◆ WORK TO COMPLETE ◆
Look for the word "agent". Copy every line of the listing where it occurs.

--- MATERIAL TO PROCESS ---

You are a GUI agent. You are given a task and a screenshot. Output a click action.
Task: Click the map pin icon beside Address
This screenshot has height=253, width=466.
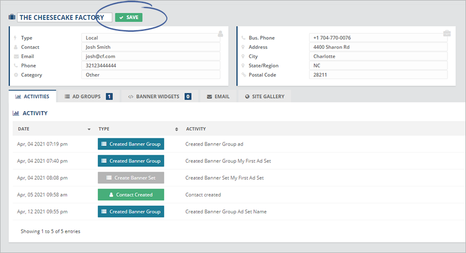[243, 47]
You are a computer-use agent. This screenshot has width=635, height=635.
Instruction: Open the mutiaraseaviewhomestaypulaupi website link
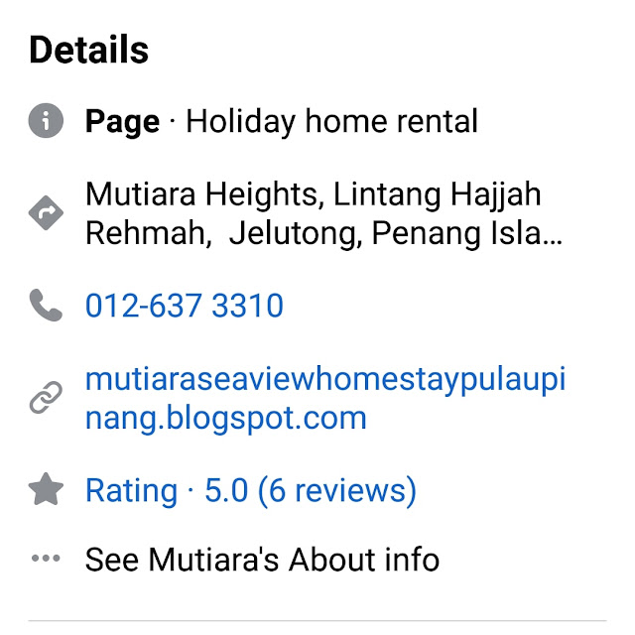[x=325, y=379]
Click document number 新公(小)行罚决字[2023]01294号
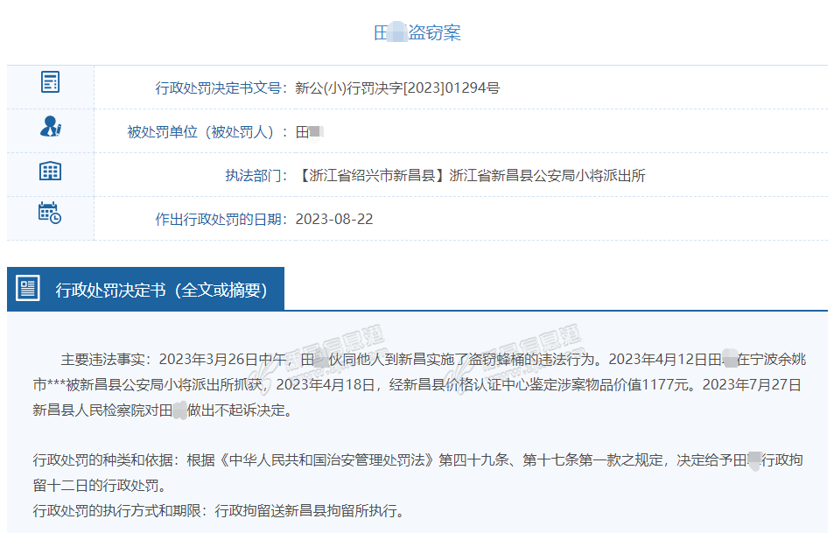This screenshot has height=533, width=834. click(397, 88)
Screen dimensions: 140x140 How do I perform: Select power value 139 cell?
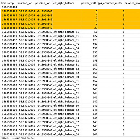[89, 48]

---

◆ COMPLETED TASK ◆
You are a GUI agent. You are given a task and a screenshot. Output a click action.
You are a computer-use agent. This screenshot has width=635, height=635.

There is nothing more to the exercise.